══ DATA UNDER STUDY ══
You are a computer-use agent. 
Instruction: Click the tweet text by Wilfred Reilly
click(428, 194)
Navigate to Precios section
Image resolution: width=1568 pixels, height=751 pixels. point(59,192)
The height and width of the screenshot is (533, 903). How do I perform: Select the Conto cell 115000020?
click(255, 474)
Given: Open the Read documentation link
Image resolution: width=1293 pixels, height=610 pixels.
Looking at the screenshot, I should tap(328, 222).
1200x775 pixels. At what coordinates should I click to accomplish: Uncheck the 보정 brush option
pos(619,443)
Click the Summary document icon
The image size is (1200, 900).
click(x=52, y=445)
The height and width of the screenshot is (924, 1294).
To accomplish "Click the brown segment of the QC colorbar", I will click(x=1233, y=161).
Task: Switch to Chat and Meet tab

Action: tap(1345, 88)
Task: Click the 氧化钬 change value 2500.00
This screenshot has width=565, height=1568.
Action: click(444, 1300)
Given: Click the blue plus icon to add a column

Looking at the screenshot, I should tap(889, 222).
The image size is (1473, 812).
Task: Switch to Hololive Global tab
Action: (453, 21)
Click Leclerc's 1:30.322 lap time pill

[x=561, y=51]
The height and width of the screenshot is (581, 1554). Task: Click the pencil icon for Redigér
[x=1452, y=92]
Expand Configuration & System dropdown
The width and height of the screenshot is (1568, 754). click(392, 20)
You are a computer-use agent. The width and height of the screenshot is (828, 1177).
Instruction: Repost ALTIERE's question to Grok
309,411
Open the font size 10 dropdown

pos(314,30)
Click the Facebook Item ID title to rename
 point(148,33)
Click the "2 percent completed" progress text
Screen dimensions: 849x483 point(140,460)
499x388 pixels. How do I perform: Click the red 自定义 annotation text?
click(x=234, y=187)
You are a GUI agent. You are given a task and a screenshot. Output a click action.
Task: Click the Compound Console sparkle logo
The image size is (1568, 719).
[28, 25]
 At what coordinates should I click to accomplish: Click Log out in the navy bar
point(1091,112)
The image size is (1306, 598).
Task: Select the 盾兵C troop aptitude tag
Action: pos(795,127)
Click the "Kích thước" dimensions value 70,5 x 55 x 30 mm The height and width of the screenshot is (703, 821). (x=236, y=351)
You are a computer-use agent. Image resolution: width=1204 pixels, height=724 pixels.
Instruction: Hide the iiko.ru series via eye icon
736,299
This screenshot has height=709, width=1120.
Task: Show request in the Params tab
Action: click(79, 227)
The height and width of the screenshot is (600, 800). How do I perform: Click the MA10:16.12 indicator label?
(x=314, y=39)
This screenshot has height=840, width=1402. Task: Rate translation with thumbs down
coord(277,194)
═══
◆ ASSIGNMENT ◆
Every line from the one containing "Click the Summary document icon" to the end of the entries must be set down exactly, with none omitted and none added.

◆ RESULT FOR THIS TASK ◆
Click the Summary document icon
The image size is (1200, 900).
click(x=52, y=445)
The height and width of the screenshot is (924, 1294).
To accomplish "Click the brown segment of the QC colorbar", I will click(x=1233, y=161).
Task: Switch to Chat and Meet tab

Action: tap(1345, 88)
Task: Click the 氧化钬 change value 2500.00
This screenshot has width=565, height=1568.
Action: click(444, 1300)
Given: Click the blue plus icon to add a column

Looking at the screenshot, I should tap(889, 222).
The image size is (1473, 812).
Task: Switch to Hololive Global tab
Action: (453, 21)
Click Leclerc's 1:30.322 lap time pill

[x=561, y=51]
The height and width of the screenshot is (581, 1554). Task: Click the pencil icon for Redigér
[x=1452, y=92]
Expand Configuration & System dropdown
The width and height of the screenshot is (1568, 754). click(392, 20)
You are a computer-use agent. The width and height of the screenshot is (828, 1177).
Instruction: Repost ALTIERE's question to Grok
309,411
Open the font size 10 dropdown

pos(314,30)
Click the Facebook Item ID title to rename
 point(148,33)
Click the "2 percent completed" progress text
Screen dimensions: 849x483 point(140,460)
499x388 pixels. How do I perform: Click the red 自定义 annotation text?
click(x=234, y=187)
You are a GUI agent. You are given a task and a screenshot. Output a click action.
Task: Click the Compound Console sparkle logo
The image size is (1568, 719).
[28, 25]
 At what coordinates should I click to accomplish: Click Log out in the navy bar
point(1091,112)
The image size is (1306, 598).
Task: Select the 盾兵C troop aptitude tag
Action: pos(795,127)
Click the "Kích thước" dimensions value 70,5 x 55 x 30 mm The height and width of the screenshot is (703, 821). (x=236, y=351)
You are a computer-use agent. Image resolution: width=1204 pixels, height=724 pixels.
Instruction: Hide the iiko.ru series via eye icon
736,299
This screenshot has height=709, width=1120.
Task: Show request in the Params tab
Action: click(79, 227)
The height and width of the screenshot is (600, 800). How do I perform: Click the MA10:16.12 indicator label?
(x=314, y=39)
This screenshot has height=840, width=1402. Task: Rate translation with thumbs down
coord(277,194)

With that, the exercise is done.